From the line containing "This screenshot has height=377, width=890." to the end of the records below, both included, every line should be repeated exactly; pictures should be dropped.
- - - - -
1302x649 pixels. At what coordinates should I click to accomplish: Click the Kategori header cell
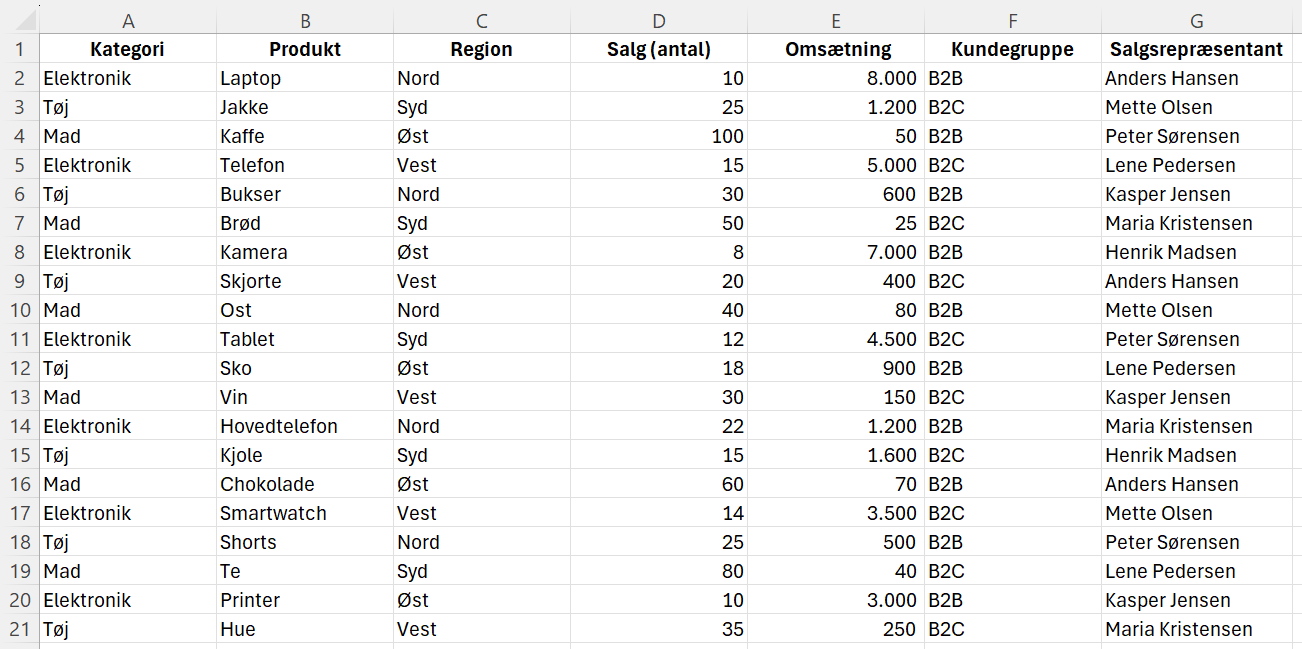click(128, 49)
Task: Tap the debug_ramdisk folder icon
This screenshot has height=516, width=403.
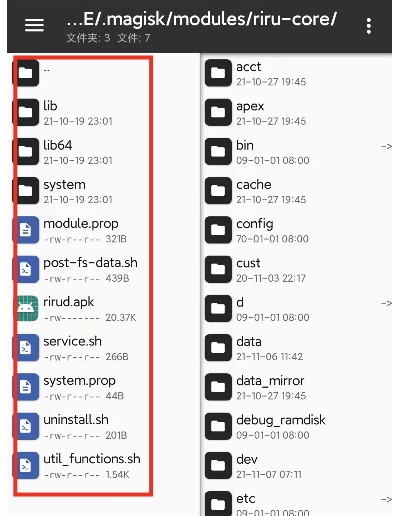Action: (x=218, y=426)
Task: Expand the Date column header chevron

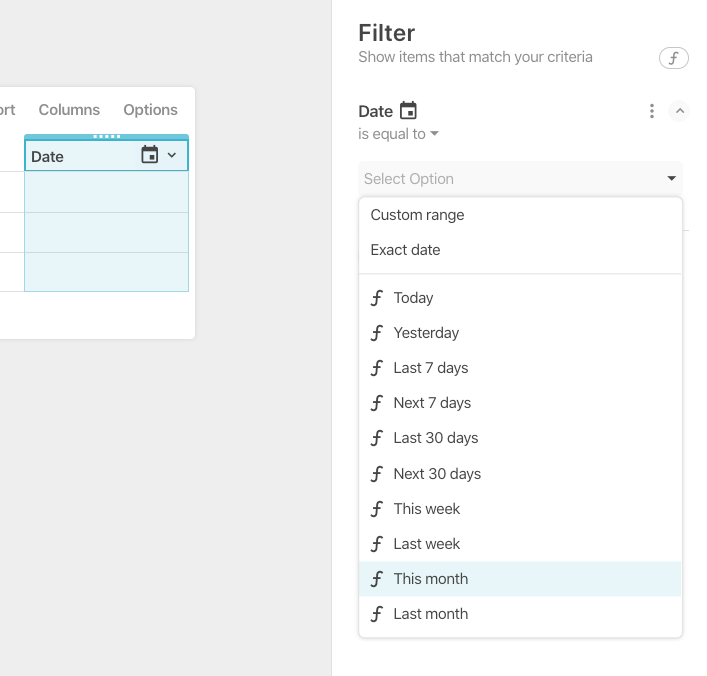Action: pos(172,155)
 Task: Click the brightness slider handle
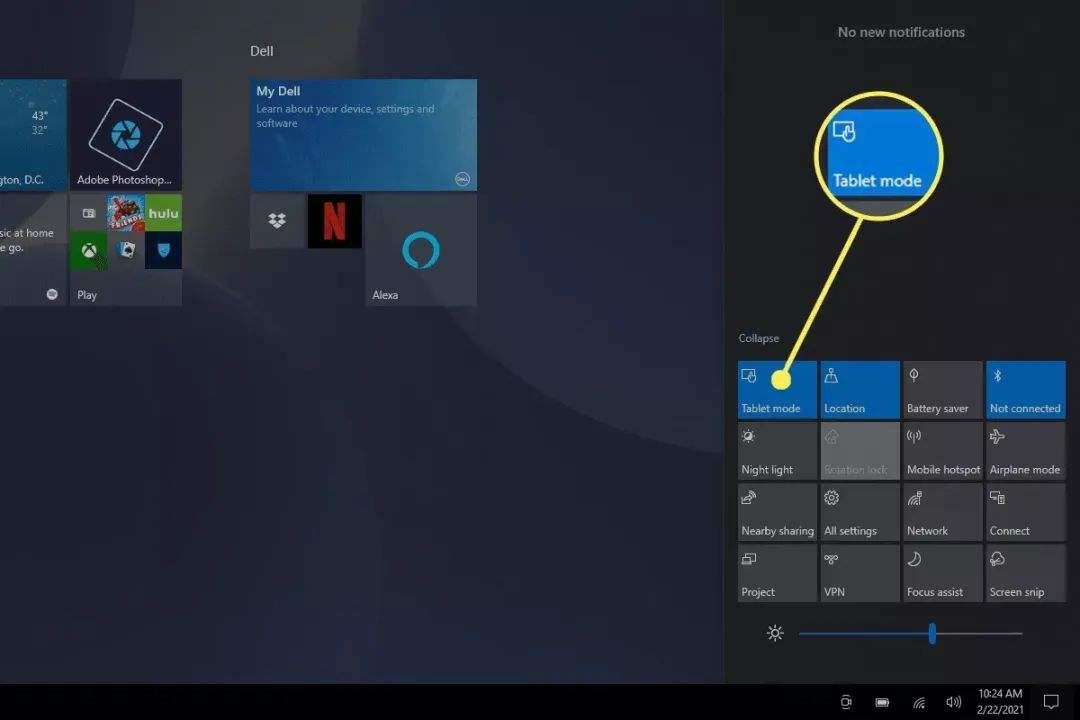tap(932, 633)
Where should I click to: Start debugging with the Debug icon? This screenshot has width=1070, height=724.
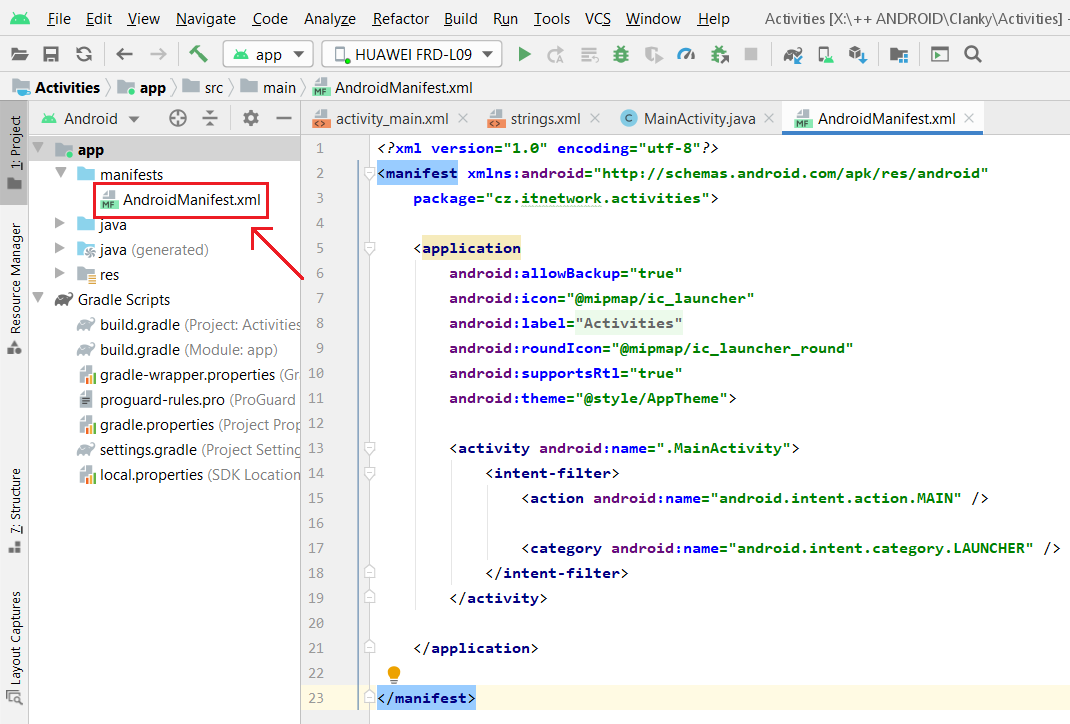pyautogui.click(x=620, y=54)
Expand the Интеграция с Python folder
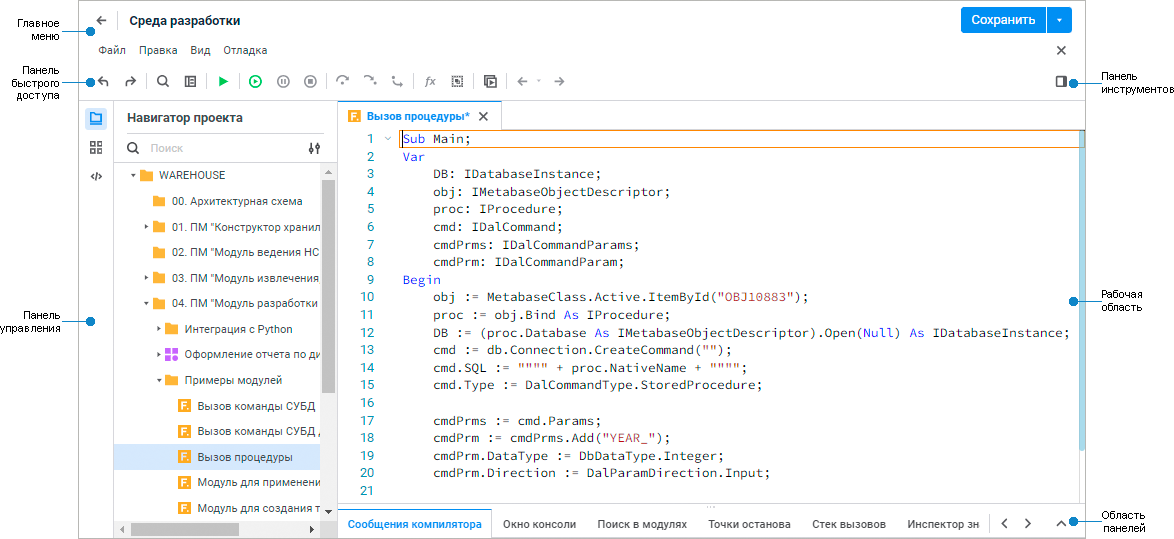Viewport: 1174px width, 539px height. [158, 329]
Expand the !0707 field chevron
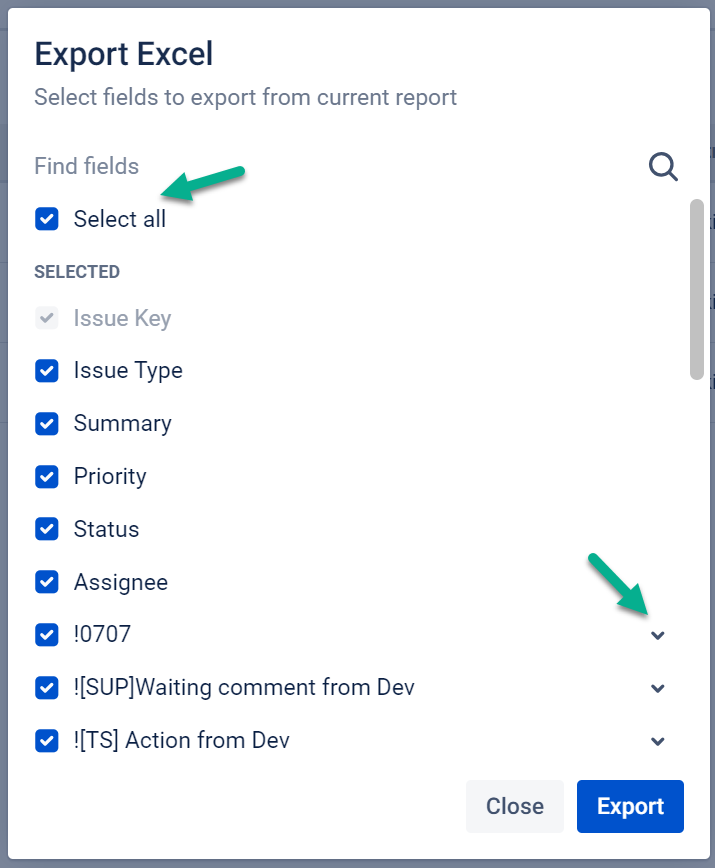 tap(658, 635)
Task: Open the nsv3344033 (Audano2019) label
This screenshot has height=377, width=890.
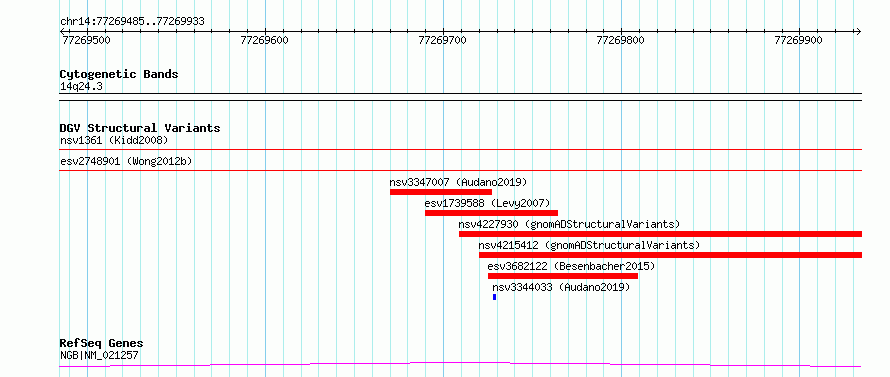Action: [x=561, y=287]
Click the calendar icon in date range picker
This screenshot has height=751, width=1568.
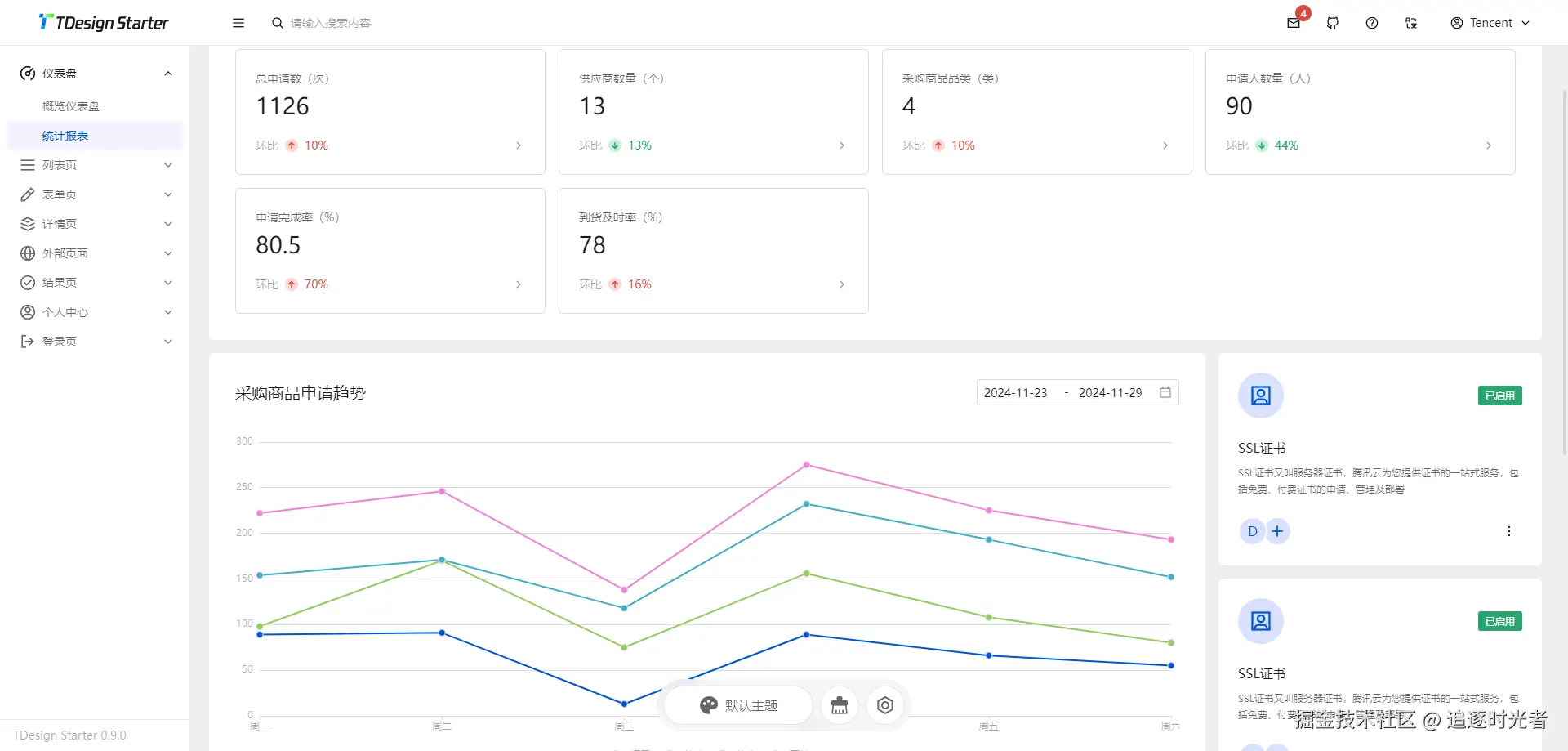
- - - - -
Result of this task |
This screenshot has height=377, width=890.
Action: [x=561, y=287]
Click the calendar icon in date range picker
This screenshot has height=751, width=1568.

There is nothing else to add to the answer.